Collected data entries
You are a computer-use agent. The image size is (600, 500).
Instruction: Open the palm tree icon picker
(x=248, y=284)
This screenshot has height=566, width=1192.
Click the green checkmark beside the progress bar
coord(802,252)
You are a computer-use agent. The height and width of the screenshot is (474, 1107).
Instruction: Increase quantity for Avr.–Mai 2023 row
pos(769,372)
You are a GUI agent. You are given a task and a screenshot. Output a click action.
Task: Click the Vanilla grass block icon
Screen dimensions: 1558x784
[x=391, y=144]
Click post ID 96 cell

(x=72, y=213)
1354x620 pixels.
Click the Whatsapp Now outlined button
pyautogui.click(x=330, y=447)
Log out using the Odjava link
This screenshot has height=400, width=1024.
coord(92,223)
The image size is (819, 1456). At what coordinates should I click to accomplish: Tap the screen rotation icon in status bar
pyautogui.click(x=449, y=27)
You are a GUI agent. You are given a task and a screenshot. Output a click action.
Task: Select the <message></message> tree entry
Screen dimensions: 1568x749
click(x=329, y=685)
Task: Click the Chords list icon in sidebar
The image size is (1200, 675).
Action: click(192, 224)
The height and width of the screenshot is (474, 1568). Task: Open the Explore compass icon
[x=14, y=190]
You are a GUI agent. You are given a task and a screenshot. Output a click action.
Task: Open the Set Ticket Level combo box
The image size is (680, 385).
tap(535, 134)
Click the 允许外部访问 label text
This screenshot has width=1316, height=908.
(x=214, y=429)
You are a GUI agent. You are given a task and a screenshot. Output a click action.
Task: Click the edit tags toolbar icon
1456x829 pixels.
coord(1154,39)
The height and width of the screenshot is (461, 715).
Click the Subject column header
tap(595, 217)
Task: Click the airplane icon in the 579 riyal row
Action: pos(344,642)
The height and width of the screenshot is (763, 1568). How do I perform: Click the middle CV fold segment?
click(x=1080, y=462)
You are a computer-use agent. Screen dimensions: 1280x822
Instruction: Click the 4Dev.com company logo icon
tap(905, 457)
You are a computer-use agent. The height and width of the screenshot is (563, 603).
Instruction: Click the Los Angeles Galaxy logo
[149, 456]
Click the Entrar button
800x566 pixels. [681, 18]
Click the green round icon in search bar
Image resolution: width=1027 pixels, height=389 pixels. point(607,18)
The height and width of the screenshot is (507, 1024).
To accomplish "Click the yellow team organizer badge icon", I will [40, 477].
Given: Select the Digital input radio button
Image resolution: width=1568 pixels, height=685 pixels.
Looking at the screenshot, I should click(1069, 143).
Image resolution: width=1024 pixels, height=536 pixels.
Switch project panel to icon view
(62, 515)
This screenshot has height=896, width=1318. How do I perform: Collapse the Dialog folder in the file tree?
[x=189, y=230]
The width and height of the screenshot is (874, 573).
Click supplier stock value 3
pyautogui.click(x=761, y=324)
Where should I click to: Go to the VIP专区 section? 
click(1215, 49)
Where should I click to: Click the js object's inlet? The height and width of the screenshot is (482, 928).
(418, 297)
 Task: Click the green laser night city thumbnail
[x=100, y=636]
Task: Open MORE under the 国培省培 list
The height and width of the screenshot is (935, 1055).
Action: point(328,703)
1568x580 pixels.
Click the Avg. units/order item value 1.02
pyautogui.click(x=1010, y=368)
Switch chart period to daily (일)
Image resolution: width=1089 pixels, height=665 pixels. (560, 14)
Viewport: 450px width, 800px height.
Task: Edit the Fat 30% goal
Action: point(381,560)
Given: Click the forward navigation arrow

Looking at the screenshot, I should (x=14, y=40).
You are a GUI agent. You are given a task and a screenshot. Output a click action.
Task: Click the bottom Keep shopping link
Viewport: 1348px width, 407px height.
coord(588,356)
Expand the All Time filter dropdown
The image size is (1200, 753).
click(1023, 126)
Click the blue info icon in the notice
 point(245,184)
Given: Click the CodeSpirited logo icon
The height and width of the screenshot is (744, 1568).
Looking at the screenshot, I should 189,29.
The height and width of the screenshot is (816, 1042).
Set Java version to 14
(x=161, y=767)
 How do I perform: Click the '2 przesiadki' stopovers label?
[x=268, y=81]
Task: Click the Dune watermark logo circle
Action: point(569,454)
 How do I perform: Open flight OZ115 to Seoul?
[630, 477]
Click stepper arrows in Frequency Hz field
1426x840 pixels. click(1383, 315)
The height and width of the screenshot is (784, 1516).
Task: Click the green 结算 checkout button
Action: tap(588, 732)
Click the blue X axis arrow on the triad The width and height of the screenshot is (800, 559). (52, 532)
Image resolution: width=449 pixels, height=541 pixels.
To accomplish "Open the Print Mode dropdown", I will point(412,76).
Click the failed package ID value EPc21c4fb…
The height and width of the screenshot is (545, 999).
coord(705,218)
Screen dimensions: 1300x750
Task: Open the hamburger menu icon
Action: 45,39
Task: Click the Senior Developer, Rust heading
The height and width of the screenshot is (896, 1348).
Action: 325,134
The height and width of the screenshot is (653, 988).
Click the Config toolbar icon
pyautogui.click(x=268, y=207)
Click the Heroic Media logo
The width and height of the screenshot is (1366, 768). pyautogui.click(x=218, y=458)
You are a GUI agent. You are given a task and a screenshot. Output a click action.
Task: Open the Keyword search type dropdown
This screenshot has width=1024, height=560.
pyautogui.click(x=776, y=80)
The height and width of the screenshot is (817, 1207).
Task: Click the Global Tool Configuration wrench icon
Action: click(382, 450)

== Exercise goal ==
I would like you to return every entry exactly, with nothing changed.

== Reply to the exercise ==
You are a computer-use agent. The image size is (600, 500).
Instruction: Open the palm tree icon picker
(x=248, y=284)
This screenshot has height=566, width=1192.
Click the green checkmark beside the progress bar
coord(802,252)
You are a computer-use agent. The height and width of the screenshot is (474, 1107).
Instruction: Increase quantity for Avr.–Mai 2023 row
pos(769,372)
You are a GUI agent. You are given a task and a screenshot. Output a click action.
Task: Click the Vanilla grass block icon
Screen dimensions: 1558x784
[x=391, y=144]
Click post ID 96 cell

(x=72, y=213)
1354x620 pixels.
Click the Whatsapp Now outlined button
pyautogui.click(x=330, y=447)
Log out using the Odjava link
This screenshot has height=400, width=1024.
coord(92,223)
The image size is (819, 1456). At what coordinates should I click to accomplish: Tap the screen rotation icon in status bar
pyautogui.click(x=449, y=27)
You are a GUI agent. You are given a task and a screenshot. Output a click action.
Task: Select the <message></message> tree entry
Screen dimensions: 1568x749
click(x=329, y=685)
Task: Click the Chords list icon in sidebar
The image size is (1200, 675).
Action: click(192, 224)
The height and width of the screenshot is (474, 1568). Task: Open the Explore compass icon
[x=14, y=190]
You are a GUI agent. You are given a task and a screenshot. Output a click action.
Task: Open the Set Ticket Level combo box
The image size is (680, 385).
tap(535, 134)
Click the 允许外部访问 label text
This screenshot has width=1316, height=908.
(x=214, y=429)
You are a GUI agent. You are given a task and a screenshot. Output a click action.
Task: Click the edit tags toolbar icon
1456x829 pixels.
coord(1154,39)
The height and width of the screenshot is (461, 715).
Click the Subject column header
tap(595, 217)
Task: Click the airplane icon in the 579 riyal row
Action: pos(344,642)
The height and width of the screenshot is (763, 1568). How do I perform: Click the middle CV fold segment?
click(x=1080, y=462)
You are a computer-use agent. Screen dimensions: 1280x822
Instruction: Click the 4Dev.com company logo icon
tap(905, 457)
You are a computer-use agent. The height and width of the screenshot is (563, 603).
Instruction: Click the Los Angeles Galaxy logo
[149, 456]
Click the Entrar button
800x566 pixels. [681, 18]
Click the green round icon in search bar
Image resolution: width=1027 pixels, height=389 pixels. point(607,18)
The height and width of the screenshot is (507, 1024).
To accomplish "Click the yellow team organizer badge icon", I will [40, 477].
Given: Select the Digital input radio button
Image resolution: width=1568 pixels, height=685 pixels.
Looking at the screenshot, I should click(1069, 143).
Image resolution: width=1024 pixels, height=536 pixels.
Switch project panel to icon view
(62, 515)
This screenshot has height=896, width=1318. How do I perform: Collapse the Dialog folder in the file tree?
[x=189, y=230]
The width and height of the screenshot is (874, 573).
Click supplier stock value 3
pyautogui.click(x=761, y=324)
Where should I click to: Go to the VIP专区 section? 
click(1215, 49)
Where should I click to: Click the js object's inlet? The height and width of the screenshot is (482, 928).
(418, 297)
 Task: Click the green laser night city thumbnail
[x=100, y=636]
Task: Open MORE under the 国培省培 list
The height and width of the screenshot is (935, 1055).
Action: point(328,703)
1568x580 pixels.
Click the Avg. units/order item value 1.02
pyautogui.click(x=1010, y=368)
Switch chart period to daily (일)
Image resolution: width=1089 pixels, height=665 pixels. (560, 14)
Viewport: 450px width, 800px height.
Task: Edit the Fat 30% goal
Action: point(381,560)
Given: Click the forward navigation arrow

Looking at the screenshot, I should (x=14, y=40).
You are a GUI agent. You are given a task and a screenshot. Output a click action.
Task: Click the bottom Keep shopping link
Viewport: 1348px width, 407px height.
coord(588,356)
Expand the All Time filter dropdown
The image size is (1200, 753).
click(1023, 126)
Click the blue info icon in the notice
 point(245,184)
Given: Click the CodeSpirited logo icon
The height and width of the screenshot is (744, 1568).
Looking at the screenshot, I should 189,29.
The height and width of the screenshot is (816, 1042).
Set Java version to 14
(x=161, y=767)
 How do I perform: Click the '2 przesiadki' stopovers label?
[x=268, y=81]
Task: Click the Dune watermark logo circle
Action: point(569,454)
 How do I perform: Open flight OZ115 to Seoul?
[630, 477]
Click stepper arrows in Frequency Hz field
1426x840 pixels. click(1383, 315)
The height and width of the screenshot is (784, 1516).
Task: Click the green 结算 checkout button
Action: tap(588, 732)
Click the blue X axis arrow on the triad The width and height of the screenshot is (800, 559). (52, 532)
Image resolution: width=449 pixels, height=541 pixels.
To accomplish "Open the Print Mode dropdown", I will point(412,76).
Click the failed package ID value EPc21c4fb…
The height and width of the screenshot is (545, 999).
coord(705,218)
Screen dimensions: 1300x750
Task: Open the hamburger menu icon
Action: 45,39
Task: Click the Senior Developer, Rust heading
The height and width of the screenshot is (896, 1348).
Action: 325,134
The height and width of the screenshot is (653, 988).
Click the Config toolbar icon
pyautogui.click(x=268, y=207)
Click the Heroic Media logo
The width and height of the screenshot is (1366, 768). pyautogui.click(x=218, y=458)
You are a GUI agent. You are given a task and a screenshot. Output a click action.
Task: Open the Keyword search type dropdown
This screenshot has width=1024, height=560.
pyautogui.click(x=776, y=80)
The height and width of the screenshot is (817, 1207).
Task: Click the Global Tool Configuration wrench icon
Action: click(382, 450)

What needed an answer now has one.